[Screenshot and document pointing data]
• • • •

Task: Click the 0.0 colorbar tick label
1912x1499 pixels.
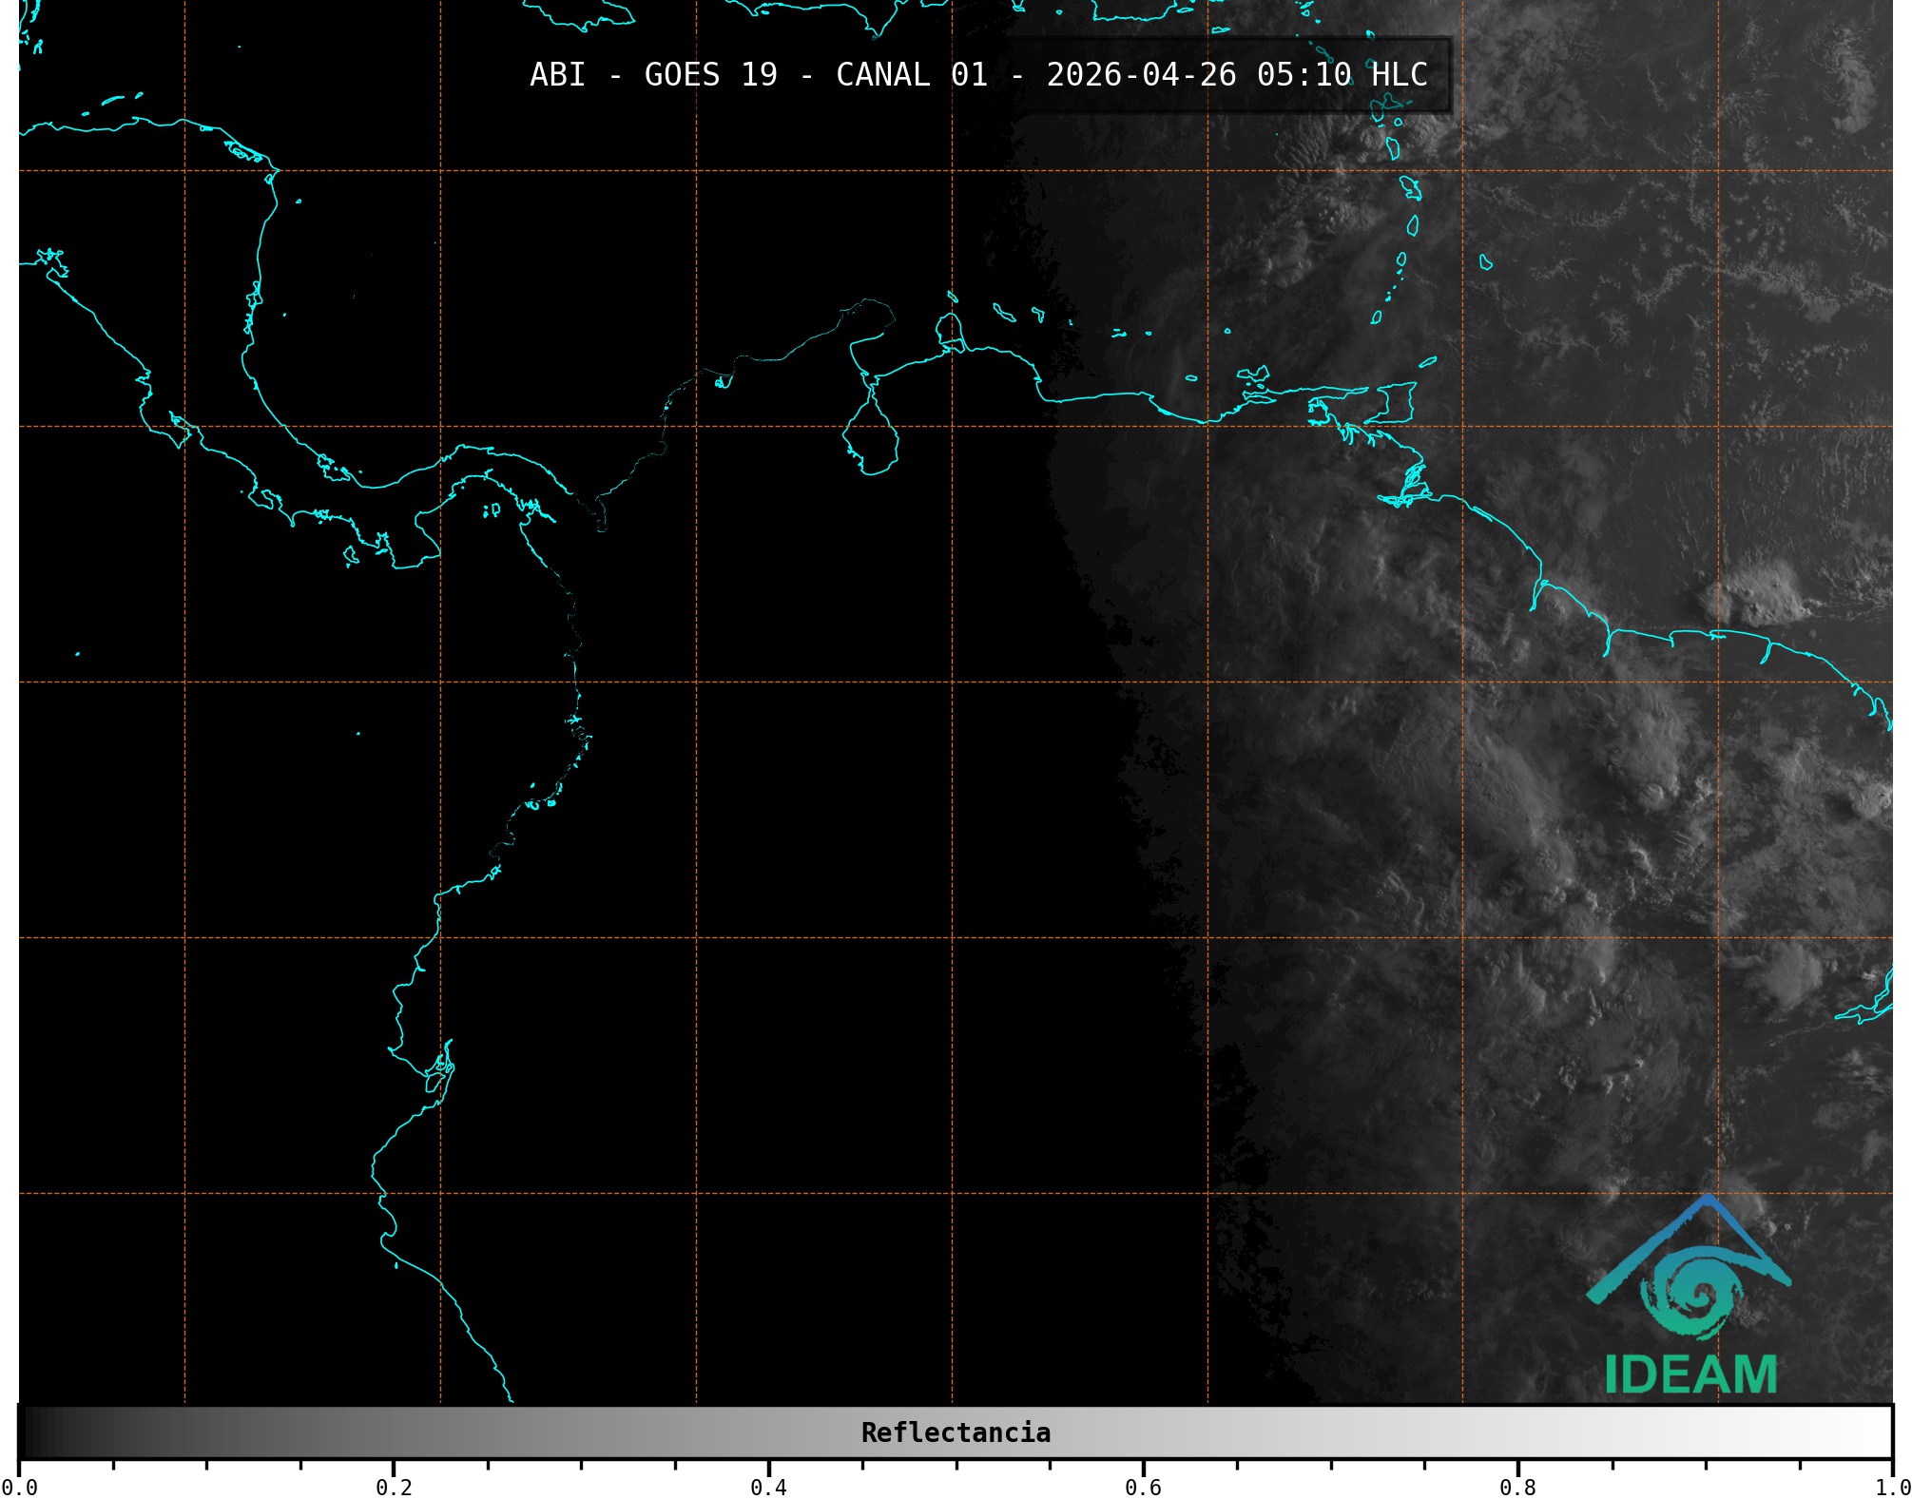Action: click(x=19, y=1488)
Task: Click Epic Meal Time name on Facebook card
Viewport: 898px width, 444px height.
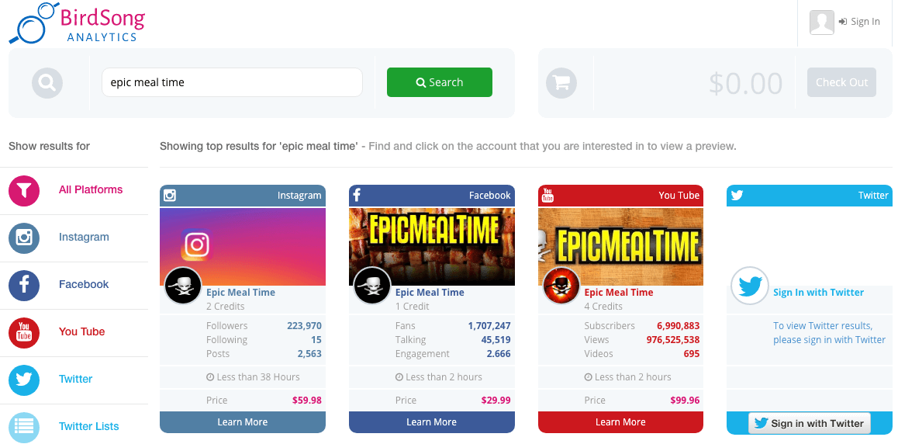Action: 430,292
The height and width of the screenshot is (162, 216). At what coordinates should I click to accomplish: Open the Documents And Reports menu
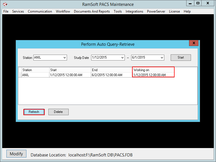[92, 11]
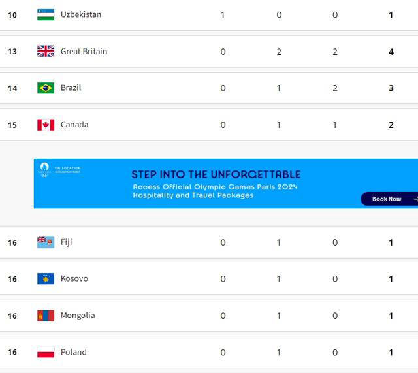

• • • •

## REQUIRED WORK
Reproduce every line of the data above, requests included, scaling each coordinate in the answers by 1.8 and rounding to the nearest whole number, with halves rounded up. Leave the pictures out of your answer.

## RESPONSE FOR THIS EXERCISE
Task: Click the 0.0 colorbar tick label
1912x1499 pixels.
Action: click(x=34, y=2678)
Task: Click Epic Meal Time name on Facebook card
Viewport: 898px width, 444px height.
Action: 774,526
The height and width of the screenshot is (162, 216). At what coordinates should I click to accomplish: Open the Documents And Reports menu
[166, 20]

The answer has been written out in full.